Sunday, 4 December 2011

For the purpose of being honest...

I promised you all a whole lot more honesty on my blog these days... so here goes one of those posts!

It has been a rough couple of months for us - yep, we're far from perfect; but we've not been a couple who have fought much in the past. However for some reason, these past couple of months seem to have brought out the worst in us... it has been niggle, niggle, bicker, argue.

My poor Button - one day we'll be all 'happy family', and manage to get through a whole day without even a disagreement, but the next could be the total opposite.

But in all this - I know, that I know, that I know... we're going to be alright. It has never entered my head that we wouldn't be; I know all marriages go through these tough patches, and I know we are strong enough to come through it (no matter how angry I was on any given day). I also know how loyal Mr. C is - he just wouldn't walk out, he'd do everything within his power to sort it out BEFORE he even contemplated the thought of walking. Basically we have promised each other this is for life, and we meant it...

I think the thing I found the hardest is that normally I am the one who starts things - I niggle until I get a reaction, but he is the peacemaker between us, and normally the one who will apologise first. This time round it felt like he was starting all the fighting and not everything was getting resolved or sorted before the next fight started... very unusual.

Anyway - it all came to a head a couple of weeks ago (trust me - you wouldn't be getting this post if we were still in the middle of it all *grin*) and I ended up taking Button to church by myself... after having run up the stairs to take a shower, in tears, and yelling at him to leave me alone and stop picking on me. You'll know I am now seeing a counselor to get some help for some on-going issues - well, it felt like nothing I ever did was enough that particular weekend.

I arrived at church late, and a few minutes later they excused the kids for Sunday School and Creche - but I kept Button in the service with me, as being an 'solo parent' that day, I'd have had to have gone out with her. Twenty minutes after I arrived, Mr. C turned up - in a much better frame of mind, and Button was all over him like she hadn't seen him all morning! When she got a bit rowdy he offered to take her out himself (which he does most weeks out of courtesy for me anyway) but asked if I could join them for a few minutes to begin with.

So I did... after having been out in creche with her for a little while, Mr. C beckoned me to pop outside with him and Button (she was outside on the bikes already - any chance, and she is gone). I was a bit apprehensive after the way the morning had ended, but went out as I knew he wouldn't start a fight in public. And in fact, it was the complete opposite...

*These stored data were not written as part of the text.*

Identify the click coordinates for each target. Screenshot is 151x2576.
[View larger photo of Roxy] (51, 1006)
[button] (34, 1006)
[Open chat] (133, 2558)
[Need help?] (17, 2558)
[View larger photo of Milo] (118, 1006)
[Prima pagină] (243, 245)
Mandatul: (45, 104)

I am SO grateful for a husband who listens to God, and instantly obeys... He said he was having a shower and God showed him how selfish he was being and how he was putting himself before me. God then reminded him I was hurting, but in the process of getting help. He apologised to God, got out of the shower, got dressed and headed straight down to church so he could apologise to me as well. 

Now don't get me wrong - it takes two to argue, and I was no saint in this episode either; but I needed to hear that apology, I guess it was just where I was at. We talked, apologised to each other and haven't fought since - the atmosphere in our home is so much calmer, and Button is sleeping better and behaving better as a result. I feel like it has been resolved, and not just swept under the carpet also - which is important. My husband is a man of his word, and he has stuck to his side of the bargain (or apology in this instance) and has not brought any of this stuff up again, or complained about it again; nothing really. He has been amazing...

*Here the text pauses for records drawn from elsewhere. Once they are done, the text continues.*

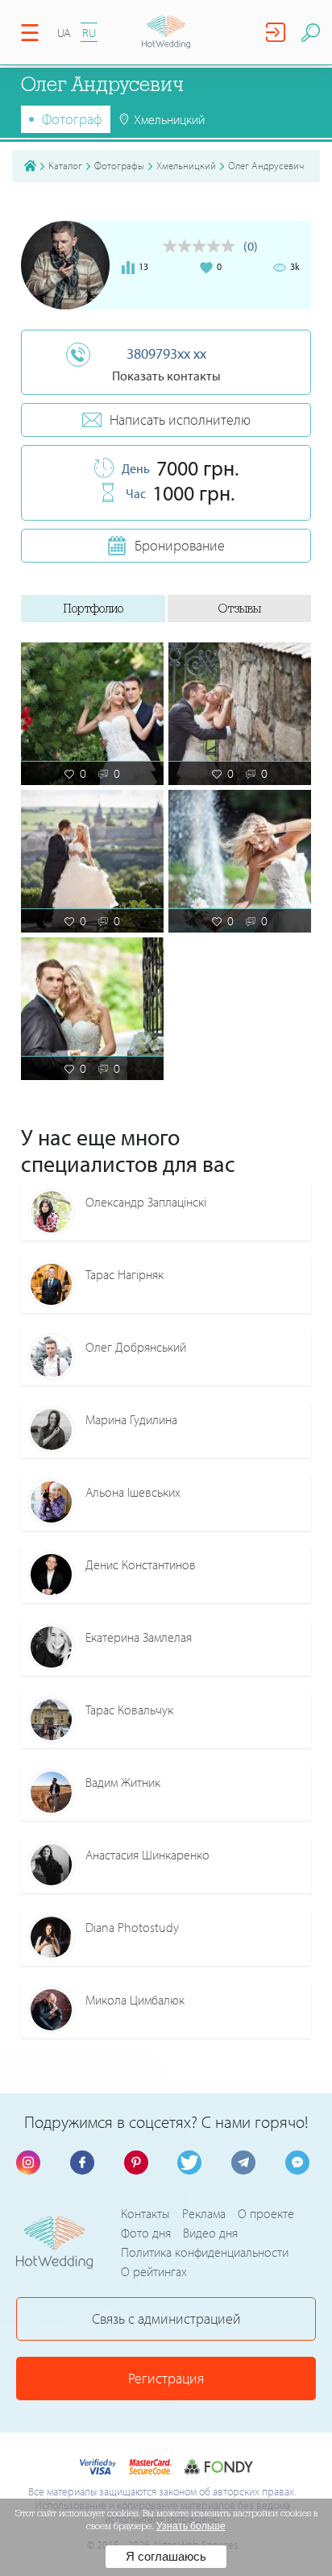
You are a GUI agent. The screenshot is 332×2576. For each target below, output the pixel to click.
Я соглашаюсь (166, 2556)
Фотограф (72, 119)
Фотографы (119, 165)
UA (64, 32)
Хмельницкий (186, 165)
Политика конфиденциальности (204, 2252)
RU (89, 32)
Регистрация (166, 2378)
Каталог (65, 165)
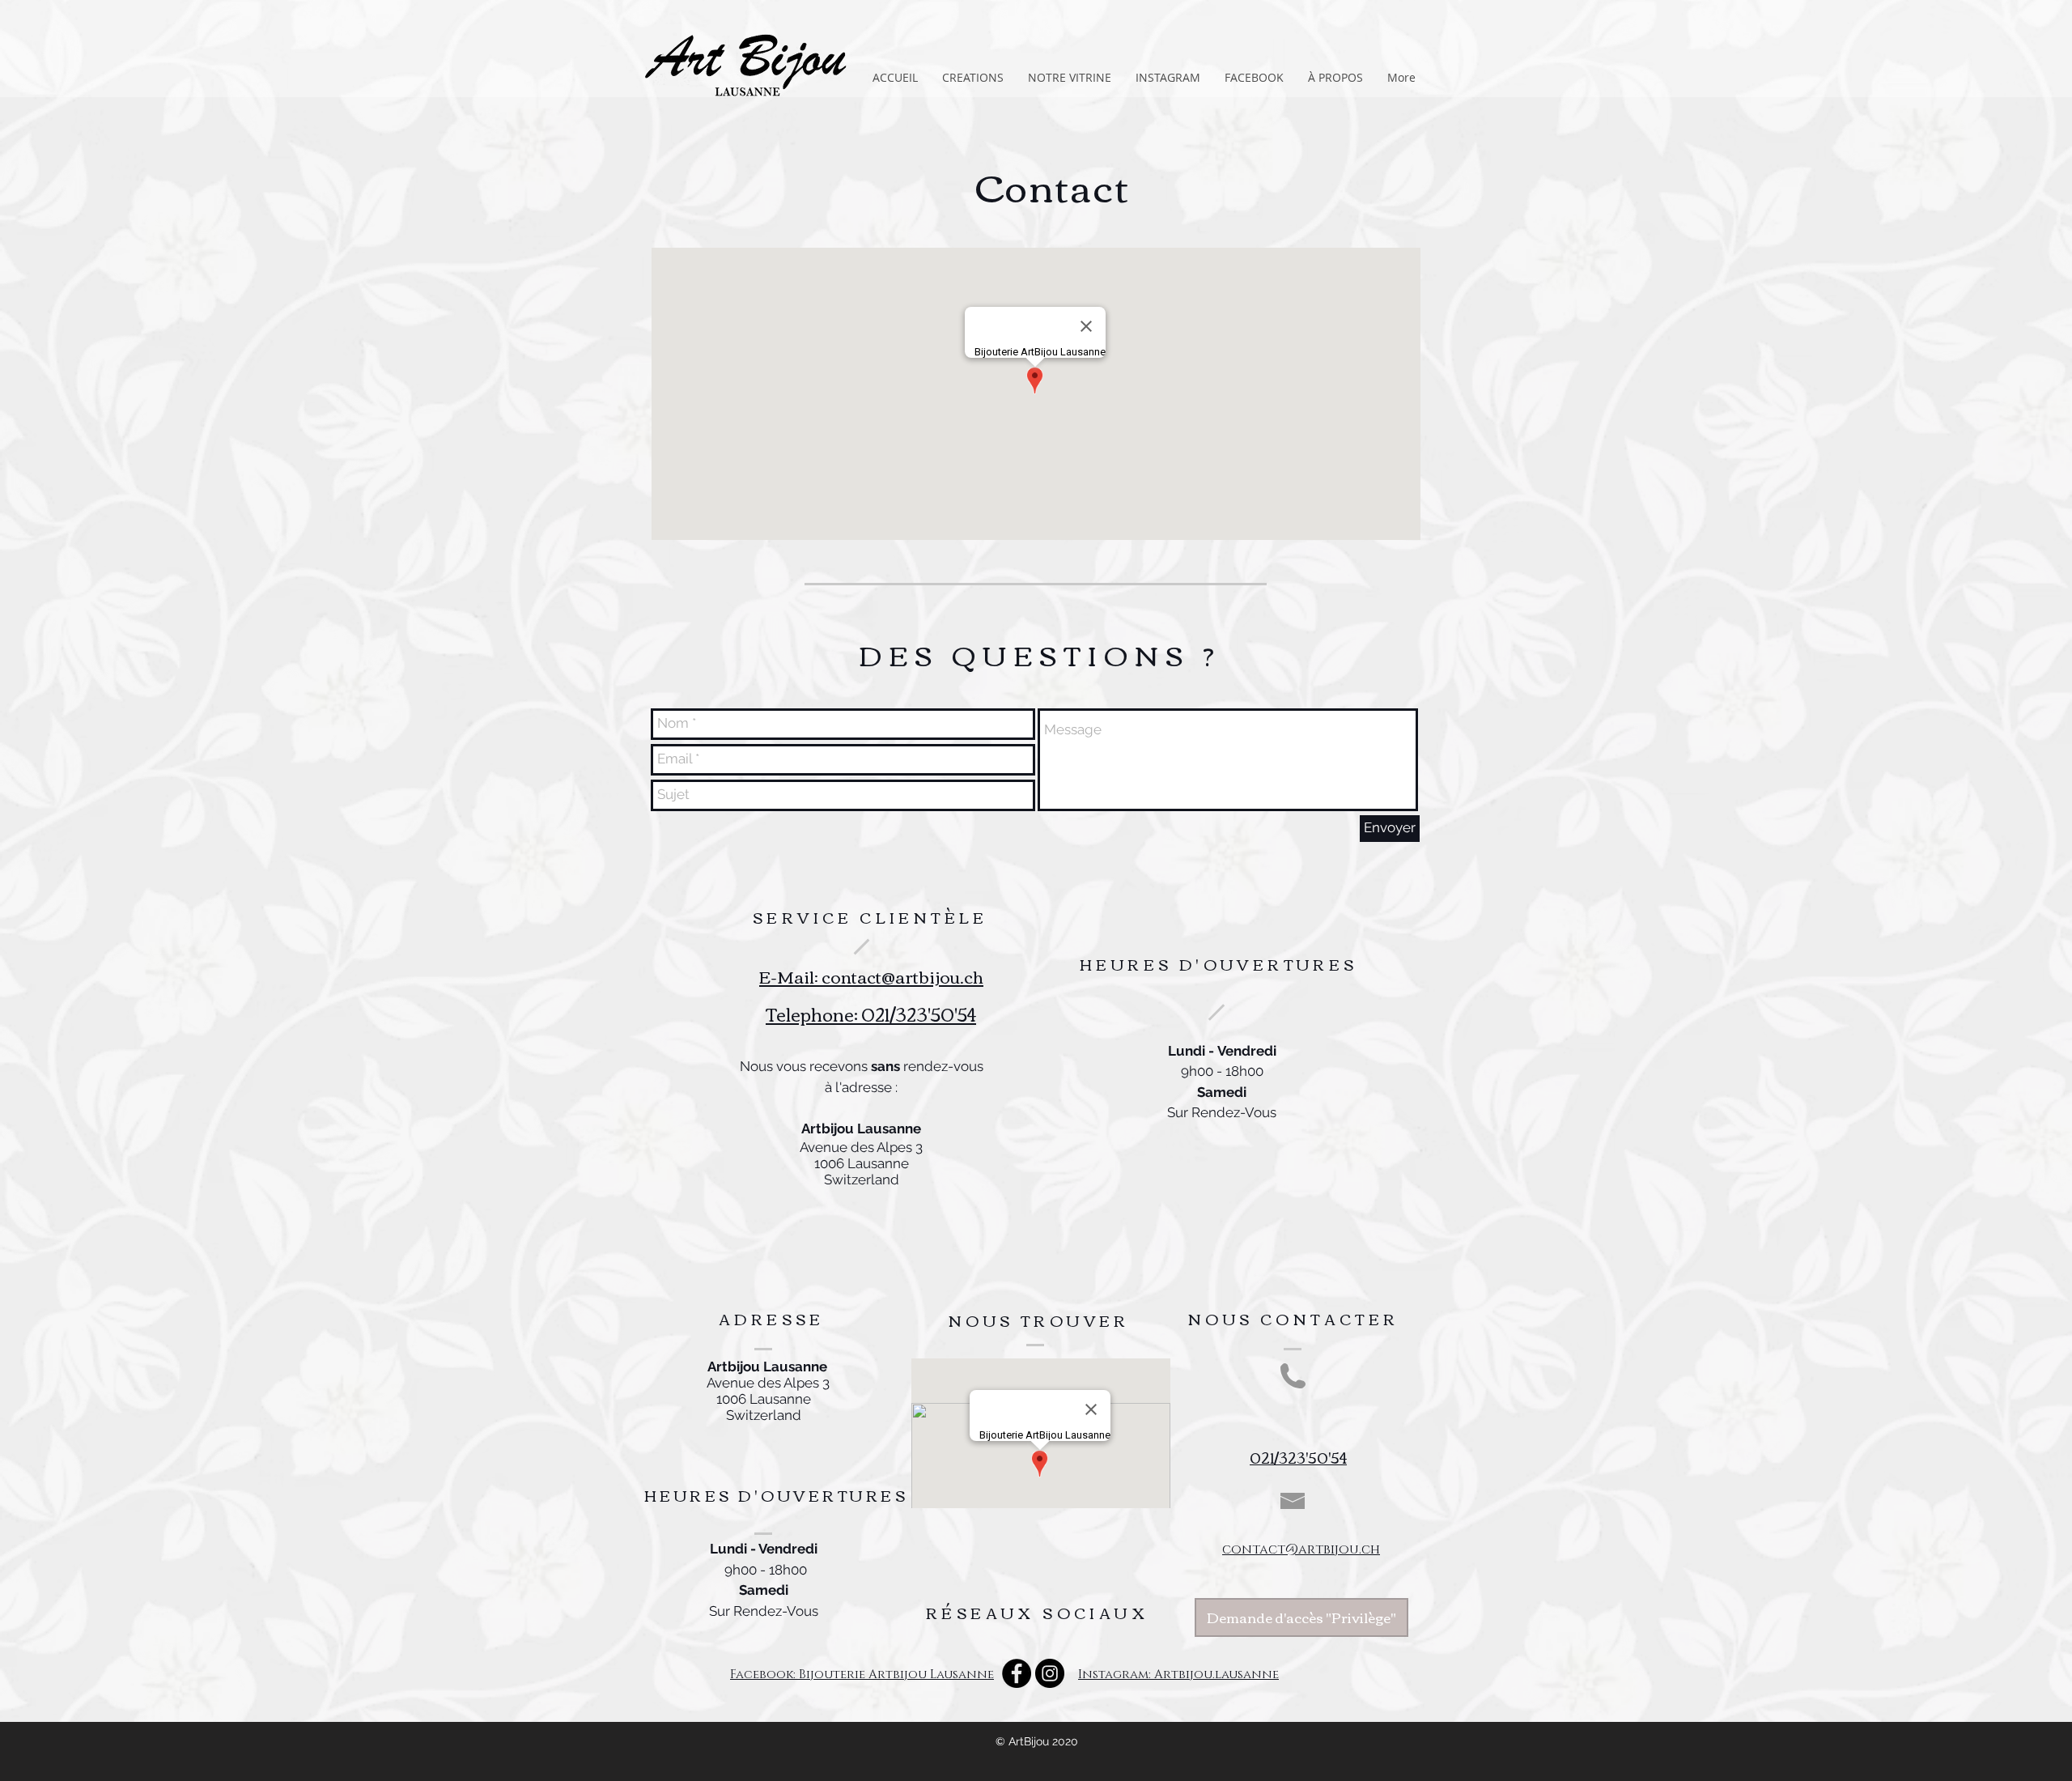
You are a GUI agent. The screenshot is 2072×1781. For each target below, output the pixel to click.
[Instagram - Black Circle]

Then this evening it dawned on me - Mr. C came off his anti-anxiety drugs about the same time, and we believed there were no side effects... hmmmm, maybe there were no physical side effects, but now I am starting to wonder if this was the cause of the arguing (because as I said above - it was highly unusual). So, maybe there were side-effects, just not the ones we were looking out for?!?

Food for thought there...

Have I mentioned lately how much I love this man:


He drives me mad, leaves things lying around, uses every.single.cup in the cupboard every.single.day... but he is mine, he is a man of God and he LOVES me beyond measure. I can't imagine my life without him, I don't want to imagine my life without him - and I am very proud of him. So many things to love and so much to be thankful for!



6 comments :

Widge said...

awwww this post had tears welling up! Been there. Many more times than I'd like to remember ;)
Marriage aint always easy that's for sure. Love that you guys made up xoxo

Helen said...

What a beautiful testament to your marriage vows and your faith. Had me welling up as well. :)

MaxineD said...

Keep up the good work - both of you!
Blessings
M

Anonymous said...

Love what you said about promising for life and meaning it. I really feel that when people don't give themselves the option of splitting up there is usually a way of working things out.

Melissa

Miriam said...

Beautiful post. The love on the other side of the tough bits is so much better and fuller (if that makes sense!)

Amy said...

Your honesty is inspiring (both yours and MrCs). Marriage is hard, isn't it?! But I too wouldn't want to do life without my man.